We used to have issues with fairies, now it's humanoids visiting in crafts.
It seems like anything that has a hint of legitimizing UAP in any way will promptly be dismissed by the establishment within a day of making headlines. It’s curious that our culture is willing to use any other explanation at all, no matter how tenuous, other than non-human intelligence as at least a possibility for an event.
For the informed nerd (e.g. read Elizondo first or Greer, Bledsoe) it should by now be established, that we have a serious UAP problem. Hence it's a good thing that all the incidents that were previously ridiculed and downplayed are now one by one reconsidered.
I didn’t know who Elizondo is. I just read a little. It appears he’s been pretty comprehensively debunked?
By serious UAP problem did you mean problem with people claiming everything is a UAP, or did you mean problem in the sense of “there are lots of UAPs and we don’t know why”?
The transition from burning bush to UFO to UAP...
I wonder of we modernized our relationship to phenomena in technology and shift from spectral beings to extraterrestrial beings as a built-in problem of explanations, based in some simplistic reliance of cause and effect.
https://www.sciencedirect.com/science/article/pii/S2352250X2...
Yes, people used to see fairies a lot.
There are probably 1000s of reports of from people across the globe that are seeing very similar things that remain unexplained.
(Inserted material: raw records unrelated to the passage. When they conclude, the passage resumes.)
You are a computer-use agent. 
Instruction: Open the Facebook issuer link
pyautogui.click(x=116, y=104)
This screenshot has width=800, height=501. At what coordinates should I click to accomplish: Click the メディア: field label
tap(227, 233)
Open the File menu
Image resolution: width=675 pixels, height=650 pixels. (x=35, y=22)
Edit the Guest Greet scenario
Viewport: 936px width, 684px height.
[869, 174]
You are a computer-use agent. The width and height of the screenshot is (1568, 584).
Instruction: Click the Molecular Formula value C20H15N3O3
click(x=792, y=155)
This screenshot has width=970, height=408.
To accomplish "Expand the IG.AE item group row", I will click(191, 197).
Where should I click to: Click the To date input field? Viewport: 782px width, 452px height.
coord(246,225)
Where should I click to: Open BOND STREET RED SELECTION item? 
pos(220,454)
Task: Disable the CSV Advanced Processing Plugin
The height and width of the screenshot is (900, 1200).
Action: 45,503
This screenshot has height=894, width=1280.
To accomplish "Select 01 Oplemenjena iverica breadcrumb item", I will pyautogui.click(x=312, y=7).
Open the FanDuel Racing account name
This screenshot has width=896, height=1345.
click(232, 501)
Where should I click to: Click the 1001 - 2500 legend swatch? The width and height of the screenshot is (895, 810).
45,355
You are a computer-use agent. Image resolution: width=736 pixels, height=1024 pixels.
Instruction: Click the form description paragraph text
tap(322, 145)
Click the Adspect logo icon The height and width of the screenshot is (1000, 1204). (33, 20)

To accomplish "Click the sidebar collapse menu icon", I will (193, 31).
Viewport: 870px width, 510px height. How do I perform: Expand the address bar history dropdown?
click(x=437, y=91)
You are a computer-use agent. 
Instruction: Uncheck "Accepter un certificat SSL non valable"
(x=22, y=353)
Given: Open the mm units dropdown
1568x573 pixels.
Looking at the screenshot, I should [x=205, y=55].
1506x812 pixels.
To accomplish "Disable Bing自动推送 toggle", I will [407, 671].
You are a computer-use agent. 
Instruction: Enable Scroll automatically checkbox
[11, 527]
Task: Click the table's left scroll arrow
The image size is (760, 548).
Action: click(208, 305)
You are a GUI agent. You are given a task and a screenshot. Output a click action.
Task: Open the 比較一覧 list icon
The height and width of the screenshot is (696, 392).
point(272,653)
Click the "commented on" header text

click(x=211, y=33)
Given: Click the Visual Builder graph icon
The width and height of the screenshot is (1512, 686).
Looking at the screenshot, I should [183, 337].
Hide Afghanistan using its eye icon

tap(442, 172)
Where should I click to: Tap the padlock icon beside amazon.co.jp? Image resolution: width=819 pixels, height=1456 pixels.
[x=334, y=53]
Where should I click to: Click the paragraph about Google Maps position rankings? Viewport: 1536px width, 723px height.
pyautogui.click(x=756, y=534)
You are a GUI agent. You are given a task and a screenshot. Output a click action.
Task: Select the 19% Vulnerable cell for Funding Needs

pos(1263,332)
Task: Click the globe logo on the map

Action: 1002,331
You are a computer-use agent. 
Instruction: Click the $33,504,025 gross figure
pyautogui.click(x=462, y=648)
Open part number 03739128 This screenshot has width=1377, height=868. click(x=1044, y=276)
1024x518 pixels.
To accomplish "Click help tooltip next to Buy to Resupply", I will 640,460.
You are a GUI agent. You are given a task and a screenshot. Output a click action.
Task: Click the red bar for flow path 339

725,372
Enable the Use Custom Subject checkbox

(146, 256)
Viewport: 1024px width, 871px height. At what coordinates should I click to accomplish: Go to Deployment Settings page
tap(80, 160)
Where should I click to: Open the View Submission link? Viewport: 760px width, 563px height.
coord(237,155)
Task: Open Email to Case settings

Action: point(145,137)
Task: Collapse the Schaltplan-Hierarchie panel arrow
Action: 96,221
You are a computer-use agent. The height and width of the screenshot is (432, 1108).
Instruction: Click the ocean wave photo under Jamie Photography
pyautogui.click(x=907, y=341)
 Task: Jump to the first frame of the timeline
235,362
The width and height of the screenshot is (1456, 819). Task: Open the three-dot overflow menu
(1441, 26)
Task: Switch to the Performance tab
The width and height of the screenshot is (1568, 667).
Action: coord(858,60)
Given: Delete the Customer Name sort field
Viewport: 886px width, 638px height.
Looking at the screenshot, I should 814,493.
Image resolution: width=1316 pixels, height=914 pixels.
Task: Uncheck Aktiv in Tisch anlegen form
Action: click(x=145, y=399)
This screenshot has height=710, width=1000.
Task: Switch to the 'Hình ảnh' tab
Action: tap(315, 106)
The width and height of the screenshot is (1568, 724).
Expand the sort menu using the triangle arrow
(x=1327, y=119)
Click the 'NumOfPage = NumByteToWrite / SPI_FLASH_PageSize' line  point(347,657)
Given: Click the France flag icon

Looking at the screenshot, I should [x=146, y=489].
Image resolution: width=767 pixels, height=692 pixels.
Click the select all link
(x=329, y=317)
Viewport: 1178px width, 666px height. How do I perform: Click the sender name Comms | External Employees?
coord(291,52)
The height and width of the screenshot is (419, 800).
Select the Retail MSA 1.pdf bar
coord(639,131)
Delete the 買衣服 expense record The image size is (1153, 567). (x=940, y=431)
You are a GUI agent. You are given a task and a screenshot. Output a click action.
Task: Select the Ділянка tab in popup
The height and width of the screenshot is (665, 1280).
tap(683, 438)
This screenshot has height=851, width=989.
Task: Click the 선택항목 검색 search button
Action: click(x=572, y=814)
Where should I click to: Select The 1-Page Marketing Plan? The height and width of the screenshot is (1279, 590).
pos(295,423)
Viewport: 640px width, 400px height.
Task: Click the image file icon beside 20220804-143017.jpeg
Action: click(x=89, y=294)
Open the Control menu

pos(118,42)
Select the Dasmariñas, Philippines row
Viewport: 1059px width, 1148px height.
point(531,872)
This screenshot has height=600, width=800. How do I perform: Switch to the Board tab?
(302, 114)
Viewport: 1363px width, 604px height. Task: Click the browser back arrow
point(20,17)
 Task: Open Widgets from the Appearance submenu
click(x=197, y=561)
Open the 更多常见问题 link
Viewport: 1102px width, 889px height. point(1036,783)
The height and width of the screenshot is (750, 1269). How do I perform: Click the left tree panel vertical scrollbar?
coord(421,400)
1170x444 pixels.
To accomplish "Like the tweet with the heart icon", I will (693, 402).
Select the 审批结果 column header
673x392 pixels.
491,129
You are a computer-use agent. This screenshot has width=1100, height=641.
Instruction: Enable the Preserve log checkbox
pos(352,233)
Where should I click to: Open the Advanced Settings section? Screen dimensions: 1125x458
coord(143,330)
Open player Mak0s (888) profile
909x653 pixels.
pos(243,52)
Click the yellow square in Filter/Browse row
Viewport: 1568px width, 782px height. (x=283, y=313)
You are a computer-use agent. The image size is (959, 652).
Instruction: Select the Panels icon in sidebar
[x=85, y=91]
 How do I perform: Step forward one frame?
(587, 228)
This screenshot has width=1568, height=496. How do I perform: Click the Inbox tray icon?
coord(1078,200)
If the evidence went to a courtroom, I think certain UAP “cases” would pass have a positive “verdict” based on overwhelming circumstantial evidence. However, science has a higher bar (as it should) so when we ask our experts what’s happening they have to say “no evidence” or else lose their credibility.
The debunking of each case of UAP I've seen involves a mixture of science and folk science. They're fairly easily debunked if your persepctive changes.
Some, yes. If you’re genuinely curious I’d invite you to read project blue book or read through nuforc reports.
But I get it. If I hadn’t heard some things first hand from credible witnesses I’d be more skeptical too.
For the records: I'm taking it very seriously and had this book in mind: Elizondo, L. (2024). Imminent: Inside the Pentagon's hunt for UFOs. William Morrow. The tone is very dark though.
[dead]
Can any headline ending in a question be answered in the affirmative? (No.)